R and T are properties of the structure in which the various data elements, RiDj, reside. In our example, (i) is literally the unique identifier of any R in T. And note that (i) is not a data element.

All Data is Ephemeral Data

The concept of Part Number is virtually always present in all domains that contain ‘parts’. Part Number is intended to convey the uniqueness for a specific kind of part at a moment in time, most often the current moment. However, part numbers can change, as when older designs are deprecated. Also, schemes used for part numbering can change as when one business is bought out by another. Simply put, domain data that appears invariant at the time scale of a database development project will inevitably see variation on the scale of that database’s lifetime. What human intuition perceives as a unique and unchanging definition is, on close inspection, just another mutating value when represented in a data model or stored in a database. For these reasons, Part Number is not a persistently unique attribute or data element of a part.

An Incorrect Approach

For the reasons mentioned above, data-dependence is recognized as an undesirable effect in a relation model and in relational databases. If Part Number, or any data elements of the domain for that matter, is allowed to define uniqueness, the model or database suffers from data dependence. Stated differently, if the uniqueness of any instance of R is to be determined by any subset of its elements (e.g.: one or more Dj, and in particular a Part Number element), then any higher relations involving T and other sets / tables will be dependent on the values in the specified subset of R’s elements. Such a data model is data-dependent rather than data-independent or data-agnostic, and changes to the definition of data (one or more Dj values) alter and therefore invalidate at least some aspect of the entire data model.

A Correct Approach

By recognizing that (i) is the unique identifier of any R in T, it is clear that a unique data-independent value representing (i) is the ideal and only necessary key on any relation. Rather than examining the various Dj elements for candidate keys, one need simply add a new data element D(n+1) to each R to carry a distinct value (i). Any foreign keys referencing T will do so using the newly introduced D(n+1) value. The resulting primary key is now data-independent.
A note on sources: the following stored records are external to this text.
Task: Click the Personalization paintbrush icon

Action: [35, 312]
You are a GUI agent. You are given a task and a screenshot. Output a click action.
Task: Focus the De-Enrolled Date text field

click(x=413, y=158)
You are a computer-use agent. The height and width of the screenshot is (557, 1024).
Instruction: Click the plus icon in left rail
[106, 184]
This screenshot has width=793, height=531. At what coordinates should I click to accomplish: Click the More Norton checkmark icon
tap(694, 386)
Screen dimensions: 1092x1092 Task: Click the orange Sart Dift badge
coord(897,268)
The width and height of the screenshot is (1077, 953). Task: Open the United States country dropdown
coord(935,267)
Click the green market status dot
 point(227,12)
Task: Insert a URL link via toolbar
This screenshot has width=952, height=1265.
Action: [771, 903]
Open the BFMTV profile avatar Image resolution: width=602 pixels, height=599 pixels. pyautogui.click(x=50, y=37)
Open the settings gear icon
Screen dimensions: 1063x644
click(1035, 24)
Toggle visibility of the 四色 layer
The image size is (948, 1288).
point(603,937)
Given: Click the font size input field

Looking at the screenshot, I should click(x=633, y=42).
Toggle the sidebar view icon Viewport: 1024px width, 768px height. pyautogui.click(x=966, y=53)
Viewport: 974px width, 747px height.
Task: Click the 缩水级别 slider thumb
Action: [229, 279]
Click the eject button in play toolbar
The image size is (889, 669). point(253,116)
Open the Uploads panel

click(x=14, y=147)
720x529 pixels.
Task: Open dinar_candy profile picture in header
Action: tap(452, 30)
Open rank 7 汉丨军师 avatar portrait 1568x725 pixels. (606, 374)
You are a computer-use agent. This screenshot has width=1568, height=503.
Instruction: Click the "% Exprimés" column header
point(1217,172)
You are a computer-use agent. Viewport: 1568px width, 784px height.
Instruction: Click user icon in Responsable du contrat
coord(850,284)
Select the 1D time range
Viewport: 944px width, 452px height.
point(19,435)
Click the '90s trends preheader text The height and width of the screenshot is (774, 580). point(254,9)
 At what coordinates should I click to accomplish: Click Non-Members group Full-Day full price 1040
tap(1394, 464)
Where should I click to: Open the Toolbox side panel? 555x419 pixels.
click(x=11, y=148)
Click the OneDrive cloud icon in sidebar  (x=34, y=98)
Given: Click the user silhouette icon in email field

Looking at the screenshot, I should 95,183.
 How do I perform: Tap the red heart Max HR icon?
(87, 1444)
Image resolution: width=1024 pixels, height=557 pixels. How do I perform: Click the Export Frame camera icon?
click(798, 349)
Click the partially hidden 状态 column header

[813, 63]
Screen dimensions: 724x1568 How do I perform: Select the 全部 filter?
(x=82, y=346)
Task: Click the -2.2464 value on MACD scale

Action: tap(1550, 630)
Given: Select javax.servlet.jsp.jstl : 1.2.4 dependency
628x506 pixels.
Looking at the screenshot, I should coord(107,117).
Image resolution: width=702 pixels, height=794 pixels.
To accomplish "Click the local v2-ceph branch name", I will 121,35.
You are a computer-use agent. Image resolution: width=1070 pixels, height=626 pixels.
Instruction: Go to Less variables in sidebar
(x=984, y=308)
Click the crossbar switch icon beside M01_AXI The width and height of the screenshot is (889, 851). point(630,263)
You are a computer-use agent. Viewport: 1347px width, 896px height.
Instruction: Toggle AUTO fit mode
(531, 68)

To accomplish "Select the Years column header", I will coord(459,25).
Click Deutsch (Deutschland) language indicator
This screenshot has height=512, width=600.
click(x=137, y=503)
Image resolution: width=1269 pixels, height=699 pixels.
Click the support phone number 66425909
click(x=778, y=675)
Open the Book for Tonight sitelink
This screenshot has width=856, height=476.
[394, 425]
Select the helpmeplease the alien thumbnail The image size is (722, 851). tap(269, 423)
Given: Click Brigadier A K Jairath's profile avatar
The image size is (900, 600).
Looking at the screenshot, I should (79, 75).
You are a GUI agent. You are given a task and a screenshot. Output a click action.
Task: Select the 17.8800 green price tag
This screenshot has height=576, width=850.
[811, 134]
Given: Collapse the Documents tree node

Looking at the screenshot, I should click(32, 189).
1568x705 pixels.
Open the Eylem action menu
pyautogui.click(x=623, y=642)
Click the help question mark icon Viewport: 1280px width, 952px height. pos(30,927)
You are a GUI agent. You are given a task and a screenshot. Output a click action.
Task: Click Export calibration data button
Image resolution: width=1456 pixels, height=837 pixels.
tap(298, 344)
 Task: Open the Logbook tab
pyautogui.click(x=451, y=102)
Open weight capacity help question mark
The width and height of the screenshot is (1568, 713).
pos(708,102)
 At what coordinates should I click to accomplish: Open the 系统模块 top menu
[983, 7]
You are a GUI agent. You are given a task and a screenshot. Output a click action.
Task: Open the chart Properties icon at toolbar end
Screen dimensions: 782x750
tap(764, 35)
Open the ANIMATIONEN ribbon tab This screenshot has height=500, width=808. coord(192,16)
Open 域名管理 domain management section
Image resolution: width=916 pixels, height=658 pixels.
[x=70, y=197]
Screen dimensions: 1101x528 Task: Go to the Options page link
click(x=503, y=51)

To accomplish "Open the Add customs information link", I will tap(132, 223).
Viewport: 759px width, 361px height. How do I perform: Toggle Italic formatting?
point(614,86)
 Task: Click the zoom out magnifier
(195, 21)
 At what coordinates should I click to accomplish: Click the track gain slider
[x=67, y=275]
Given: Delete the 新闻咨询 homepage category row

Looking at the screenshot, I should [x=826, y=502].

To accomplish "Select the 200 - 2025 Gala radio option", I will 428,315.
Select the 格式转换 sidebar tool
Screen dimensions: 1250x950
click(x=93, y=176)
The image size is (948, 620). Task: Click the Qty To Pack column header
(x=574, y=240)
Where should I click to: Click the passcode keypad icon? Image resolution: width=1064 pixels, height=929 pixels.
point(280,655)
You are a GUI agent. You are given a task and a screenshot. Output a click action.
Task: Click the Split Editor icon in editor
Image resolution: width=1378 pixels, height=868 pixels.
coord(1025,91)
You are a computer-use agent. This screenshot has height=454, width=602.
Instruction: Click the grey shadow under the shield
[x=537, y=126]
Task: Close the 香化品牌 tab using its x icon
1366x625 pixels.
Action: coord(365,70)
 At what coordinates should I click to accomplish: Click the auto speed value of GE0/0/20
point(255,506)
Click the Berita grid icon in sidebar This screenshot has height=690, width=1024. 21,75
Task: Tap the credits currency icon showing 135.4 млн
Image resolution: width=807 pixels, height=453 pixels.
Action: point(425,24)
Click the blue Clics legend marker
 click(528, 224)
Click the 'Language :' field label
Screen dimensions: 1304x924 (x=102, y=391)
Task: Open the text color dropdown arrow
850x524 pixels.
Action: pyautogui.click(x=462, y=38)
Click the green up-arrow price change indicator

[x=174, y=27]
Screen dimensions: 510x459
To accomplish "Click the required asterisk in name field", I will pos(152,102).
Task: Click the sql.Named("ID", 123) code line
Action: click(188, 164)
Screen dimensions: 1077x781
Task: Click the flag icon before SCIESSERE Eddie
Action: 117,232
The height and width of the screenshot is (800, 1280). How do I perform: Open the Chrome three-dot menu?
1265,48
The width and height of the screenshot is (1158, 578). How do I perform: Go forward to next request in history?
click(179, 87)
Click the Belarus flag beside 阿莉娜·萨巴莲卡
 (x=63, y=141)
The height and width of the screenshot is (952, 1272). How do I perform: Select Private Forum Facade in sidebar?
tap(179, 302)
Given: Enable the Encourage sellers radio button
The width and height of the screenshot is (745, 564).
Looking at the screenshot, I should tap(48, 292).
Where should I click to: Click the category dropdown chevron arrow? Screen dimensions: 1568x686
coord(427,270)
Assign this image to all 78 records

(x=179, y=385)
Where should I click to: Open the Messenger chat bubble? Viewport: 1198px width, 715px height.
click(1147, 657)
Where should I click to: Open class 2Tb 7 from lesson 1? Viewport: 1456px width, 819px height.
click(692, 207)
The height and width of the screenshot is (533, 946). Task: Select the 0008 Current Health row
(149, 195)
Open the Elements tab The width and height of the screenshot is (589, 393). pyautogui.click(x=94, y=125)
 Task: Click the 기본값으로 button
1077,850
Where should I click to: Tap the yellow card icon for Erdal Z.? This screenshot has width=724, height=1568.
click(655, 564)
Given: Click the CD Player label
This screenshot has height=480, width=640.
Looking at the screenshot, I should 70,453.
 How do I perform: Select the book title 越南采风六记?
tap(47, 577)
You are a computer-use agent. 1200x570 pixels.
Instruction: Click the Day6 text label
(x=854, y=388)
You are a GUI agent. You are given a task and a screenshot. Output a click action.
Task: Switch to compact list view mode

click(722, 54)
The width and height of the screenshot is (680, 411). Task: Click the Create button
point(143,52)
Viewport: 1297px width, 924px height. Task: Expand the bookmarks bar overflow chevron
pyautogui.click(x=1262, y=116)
Note that data-independent keys are often called a "surrogate" keys. I do not use this label. The new data element D(n+1) that carries the value of (i) is not a surrogate for any combination of the tuple R's "natural" data elements. Instead it is the natural identifier for the tuple R itself.

Conclusion

PART_NUMBER is not a Primary Key. Nor are CUSTOMER_NUMBER and ORDER_NUMBER.

From set theory, we can see that the ideal primary key on a PART relation (table) is a unique arbitrary value that is associated with the relation (row) and not with the domain whose data is carried by the relation (row). Here is an ideal simple example of a PARTS relation with PART_ID as the unique arbitrary value:

PARTS:(PART_ID<PK>, PART_NUMBER, ON_HAND_QUANTITY, BIN_ID<FK>)

Note that BIN_NUMBER has been replaced with BIN_ID. Happy Modeling!